When times were financially tough in the mid-1970s,
Joseph Mattioli got advice
that paid off.

LONG POND, Pa. (AP) — Joseph Mattioli sealed the deal to bring NASCAR to the Poconos over a plate of Southern fried chicken in 1972. When he thought about selling the race track, he reconsidered because of a note on the back of a business card.

The common thread was the Bill France family.

“Pocono wouldn’t be here today if it wasn’t for Bill,” a teary Mattioli said Saturday.

Mattioli, the CEO and chairman of the board for Pocono Raceway, knows how much NASCAR on the mountaintop is owed to former chairman Bill France Jr.

It was France and Mattioli who finalized the deal over a chicken dinner. The two forged a personal friendship that lasted until Monday when France, NASCAR’s former chairman, died after nearly a decade of declining health.

Tribute planned

The 82-year-old Mattioli will honor his friend and influential leader at today’s Pocono 500, where a simple tribute was planned for the prerace ceremony and flags have been lowered to half staff.
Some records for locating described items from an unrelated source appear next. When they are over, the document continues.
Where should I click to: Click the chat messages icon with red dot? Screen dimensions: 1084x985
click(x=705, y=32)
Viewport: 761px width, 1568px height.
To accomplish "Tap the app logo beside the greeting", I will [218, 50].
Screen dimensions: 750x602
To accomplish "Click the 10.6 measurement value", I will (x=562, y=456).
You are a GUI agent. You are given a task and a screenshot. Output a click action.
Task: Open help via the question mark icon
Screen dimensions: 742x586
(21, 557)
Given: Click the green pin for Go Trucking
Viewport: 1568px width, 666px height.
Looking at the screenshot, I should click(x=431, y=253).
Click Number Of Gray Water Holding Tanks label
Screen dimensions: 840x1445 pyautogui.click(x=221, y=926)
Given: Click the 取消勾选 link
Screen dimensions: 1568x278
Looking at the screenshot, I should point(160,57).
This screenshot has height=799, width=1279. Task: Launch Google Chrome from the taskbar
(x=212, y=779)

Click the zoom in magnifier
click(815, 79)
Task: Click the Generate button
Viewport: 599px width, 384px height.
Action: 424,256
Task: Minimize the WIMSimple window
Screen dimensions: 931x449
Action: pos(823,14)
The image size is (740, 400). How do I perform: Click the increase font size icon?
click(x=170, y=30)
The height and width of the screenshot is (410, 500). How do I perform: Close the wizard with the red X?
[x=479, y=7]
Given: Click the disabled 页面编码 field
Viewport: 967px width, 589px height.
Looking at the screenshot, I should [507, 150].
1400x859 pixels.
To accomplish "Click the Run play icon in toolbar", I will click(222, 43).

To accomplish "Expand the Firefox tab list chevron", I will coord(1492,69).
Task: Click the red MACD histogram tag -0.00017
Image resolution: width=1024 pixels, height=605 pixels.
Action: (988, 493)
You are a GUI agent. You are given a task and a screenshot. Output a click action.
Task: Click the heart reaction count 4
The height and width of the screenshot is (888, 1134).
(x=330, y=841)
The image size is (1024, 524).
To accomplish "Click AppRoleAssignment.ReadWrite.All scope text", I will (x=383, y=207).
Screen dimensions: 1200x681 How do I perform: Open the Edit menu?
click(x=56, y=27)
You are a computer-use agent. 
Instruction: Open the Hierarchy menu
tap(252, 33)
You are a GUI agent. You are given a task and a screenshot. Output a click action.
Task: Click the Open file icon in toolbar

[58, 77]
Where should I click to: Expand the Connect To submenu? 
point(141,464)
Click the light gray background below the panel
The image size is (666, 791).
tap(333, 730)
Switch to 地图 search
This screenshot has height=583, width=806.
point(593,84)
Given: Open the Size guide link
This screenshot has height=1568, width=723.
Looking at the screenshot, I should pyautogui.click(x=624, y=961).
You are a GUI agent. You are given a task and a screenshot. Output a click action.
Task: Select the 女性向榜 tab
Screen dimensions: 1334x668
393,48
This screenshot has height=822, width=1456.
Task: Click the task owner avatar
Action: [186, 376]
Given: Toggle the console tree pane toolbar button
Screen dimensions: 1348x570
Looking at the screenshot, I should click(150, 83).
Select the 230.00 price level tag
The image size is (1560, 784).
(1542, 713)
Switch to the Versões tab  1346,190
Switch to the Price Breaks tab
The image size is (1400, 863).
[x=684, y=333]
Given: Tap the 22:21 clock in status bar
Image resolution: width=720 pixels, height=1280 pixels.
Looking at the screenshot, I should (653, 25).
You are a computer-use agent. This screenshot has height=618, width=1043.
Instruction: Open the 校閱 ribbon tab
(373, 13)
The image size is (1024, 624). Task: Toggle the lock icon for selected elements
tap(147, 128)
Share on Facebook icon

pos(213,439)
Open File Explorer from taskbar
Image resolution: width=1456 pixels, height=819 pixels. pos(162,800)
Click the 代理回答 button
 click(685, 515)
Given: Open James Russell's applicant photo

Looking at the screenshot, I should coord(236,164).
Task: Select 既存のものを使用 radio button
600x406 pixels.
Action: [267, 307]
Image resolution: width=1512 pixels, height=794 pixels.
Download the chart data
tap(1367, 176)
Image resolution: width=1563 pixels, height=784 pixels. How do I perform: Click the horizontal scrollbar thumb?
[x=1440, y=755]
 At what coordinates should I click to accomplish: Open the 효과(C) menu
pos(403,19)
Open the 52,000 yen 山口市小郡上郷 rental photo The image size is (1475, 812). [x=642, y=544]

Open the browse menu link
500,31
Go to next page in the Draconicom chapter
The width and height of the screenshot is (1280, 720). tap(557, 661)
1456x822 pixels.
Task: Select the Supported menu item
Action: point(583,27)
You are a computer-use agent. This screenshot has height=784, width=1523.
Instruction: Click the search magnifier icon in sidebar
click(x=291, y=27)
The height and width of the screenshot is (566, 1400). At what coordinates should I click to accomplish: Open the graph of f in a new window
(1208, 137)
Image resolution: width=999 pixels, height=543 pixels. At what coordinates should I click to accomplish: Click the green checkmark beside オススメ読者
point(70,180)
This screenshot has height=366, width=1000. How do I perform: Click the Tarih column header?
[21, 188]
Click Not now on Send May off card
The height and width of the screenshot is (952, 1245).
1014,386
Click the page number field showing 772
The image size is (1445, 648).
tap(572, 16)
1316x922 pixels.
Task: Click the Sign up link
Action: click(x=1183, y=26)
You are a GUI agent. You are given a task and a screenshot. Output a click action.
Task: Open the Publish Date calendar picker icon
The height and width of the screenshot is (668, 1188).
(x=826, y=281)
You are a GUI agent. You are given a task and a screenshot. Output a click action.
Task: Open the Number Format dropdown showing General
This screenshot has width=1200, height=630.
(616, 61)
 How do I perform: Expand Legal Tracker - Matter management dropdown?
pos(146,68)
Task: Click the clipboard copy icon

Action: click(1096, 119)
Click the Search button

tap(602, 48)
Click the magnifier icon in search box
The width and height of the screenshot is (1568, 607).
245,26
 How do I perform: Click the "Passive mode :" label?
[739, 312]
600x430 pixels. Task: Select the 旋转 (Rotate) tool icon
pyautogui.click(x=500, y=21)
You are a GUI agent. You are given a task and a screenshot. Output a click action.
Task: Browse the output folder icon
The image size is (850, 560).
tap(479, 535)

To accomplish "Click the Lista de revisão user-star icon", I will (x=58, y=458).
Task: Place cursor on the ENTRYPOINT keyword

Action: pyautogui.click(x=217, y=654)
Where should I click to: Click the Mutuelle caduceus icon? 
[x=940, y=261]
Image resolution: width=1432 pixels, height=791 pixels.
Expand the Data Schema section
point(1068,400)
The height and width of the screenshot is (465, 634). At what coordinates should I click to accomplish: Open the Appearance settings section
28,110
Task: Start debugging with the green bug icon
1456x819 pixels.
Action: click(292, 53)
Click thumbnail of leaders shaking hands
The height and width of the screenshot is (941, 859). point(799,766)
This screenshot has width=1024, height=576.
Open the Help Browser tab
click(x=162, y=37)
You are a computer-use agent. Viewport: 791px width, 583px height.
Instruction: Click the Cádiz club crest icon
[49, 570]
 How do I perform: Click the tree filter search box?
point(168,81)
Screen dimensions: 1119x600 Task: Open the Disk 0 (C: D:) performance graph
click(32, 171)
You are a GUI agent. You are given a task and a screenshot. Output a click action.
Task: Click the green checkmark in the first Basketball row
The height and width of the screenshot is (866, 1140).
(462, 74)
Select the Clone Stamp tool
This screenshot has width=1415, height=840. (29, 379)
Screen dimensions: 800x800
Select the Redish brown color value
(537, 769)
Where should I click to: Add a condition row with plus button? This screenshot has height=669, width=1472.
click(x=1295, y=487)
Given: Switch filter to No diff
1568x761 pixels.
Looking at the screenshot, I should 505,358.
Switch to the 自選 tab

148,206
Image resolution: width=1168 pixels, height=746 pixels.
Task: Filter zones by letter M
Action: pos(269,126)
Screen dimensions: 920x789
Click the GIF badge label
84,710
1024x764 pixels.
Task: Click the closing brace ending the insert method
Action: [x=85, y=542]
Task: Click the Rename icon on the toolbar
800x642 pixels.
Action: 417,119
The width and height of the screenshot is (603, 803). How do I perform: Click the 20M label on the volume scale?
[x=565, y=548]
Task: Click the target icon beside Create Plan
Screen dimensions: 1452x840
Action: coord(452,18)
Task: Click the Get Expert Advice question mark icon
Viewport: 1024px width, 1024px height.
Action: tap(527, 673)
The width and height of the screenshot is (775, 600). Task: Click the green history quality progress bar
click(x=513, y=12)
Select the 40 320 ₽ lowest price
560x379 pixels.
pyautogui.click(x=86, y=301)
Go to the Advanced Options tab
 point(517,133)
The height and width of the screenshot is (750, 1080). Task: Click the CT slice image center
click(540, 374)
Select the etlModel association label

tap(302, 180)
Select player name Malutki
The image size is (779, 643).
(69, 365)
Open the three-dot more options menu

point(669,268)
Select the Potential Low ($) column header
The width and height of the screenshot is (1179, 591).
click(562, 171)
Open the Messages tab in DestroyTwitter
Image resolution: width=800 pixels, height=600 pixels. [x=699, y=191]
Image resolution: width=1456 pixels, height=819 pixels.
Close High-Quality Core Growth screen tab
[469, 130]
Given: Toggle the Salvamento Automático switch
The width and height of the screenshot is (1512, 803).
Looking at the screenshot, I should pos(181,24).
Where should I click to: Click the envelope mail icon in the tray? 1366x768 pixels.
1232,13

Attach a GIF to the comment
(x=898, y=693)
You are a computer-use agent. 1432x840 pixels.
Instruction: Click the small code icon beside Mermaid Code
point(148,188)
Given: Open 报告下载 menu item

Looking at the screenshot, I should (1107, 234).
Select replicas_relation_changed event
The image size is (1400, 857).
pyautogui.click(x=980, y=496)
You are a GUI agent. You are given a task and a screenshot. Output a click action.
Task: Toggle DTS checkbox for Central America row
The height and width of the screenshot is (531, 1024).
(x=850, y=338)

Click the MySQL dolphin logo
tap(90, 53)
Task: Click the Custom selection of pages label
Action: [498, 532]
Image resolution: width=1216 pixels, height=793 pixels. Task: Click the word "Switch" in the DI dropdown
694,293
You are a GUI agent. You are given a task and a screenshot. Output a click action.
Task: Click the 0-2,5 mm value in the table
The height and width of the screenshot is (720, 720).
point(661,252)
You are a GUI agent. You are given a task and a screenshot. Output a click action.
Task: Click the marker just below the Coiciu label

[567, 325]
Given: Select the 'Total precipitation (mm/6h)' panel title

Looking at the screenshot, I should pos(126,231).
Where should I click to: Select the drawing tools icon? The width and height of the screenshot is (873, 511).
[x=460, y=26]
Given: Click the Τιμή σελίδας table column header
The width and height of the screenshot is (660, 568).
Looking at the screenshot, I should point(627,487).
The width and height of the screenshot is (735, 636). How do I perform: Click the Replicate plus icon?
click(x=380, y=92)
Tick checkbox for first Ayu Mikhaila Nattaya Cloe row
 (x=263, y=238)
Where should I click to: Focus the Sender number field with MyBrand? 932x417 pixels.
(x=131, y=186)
“From the time I met Bill in 1967, and his father, there were a number of things that happened over the years and the relationship really developed from there,” Mattioli said. “They helped us so much with sending us money so we could get financing and sponsorships. Every time I needed help, they were there. So the relationship got to be personal.”

Mattioli recalled traveling in 1972 to Daytona, Fla., to discuss bringing NASCAR to his 2.5-mile triangle track nestled in the popular honeymoon region. He got stuck in Orlando, so France sent his plane to pick up Mattioli and the two hammered out a deal.

In the mid-1970s, when the CART-USAC fight helped cause financial problems at the track, Mattioli wanted to sell until he received a call from France Sr. The two met in New York and France tried to persuade Mattioli to ride out the downturn and keep the track.

France pulled out his business card and scribbled this message:

“On the plains of hesitation lie the bleached bones who when within the grasp of victory sat and waited and waiting died.”

Took advice

The fortune cookie-worthy quote was enough for Mattioli.

Blown up pictures of France Sr., his business card and the note hang in the media press room dining area. It’s one way Mattioli honors those important to him and NASCAR. The Nextel Cup garage is dedicated to Adam Petty, who was killed in a crash during a routine practice in 2000, and there’s a road named after Dale Earnhardt.

“Those kind of relationships are very few and far between,” he said. “They’re very important.”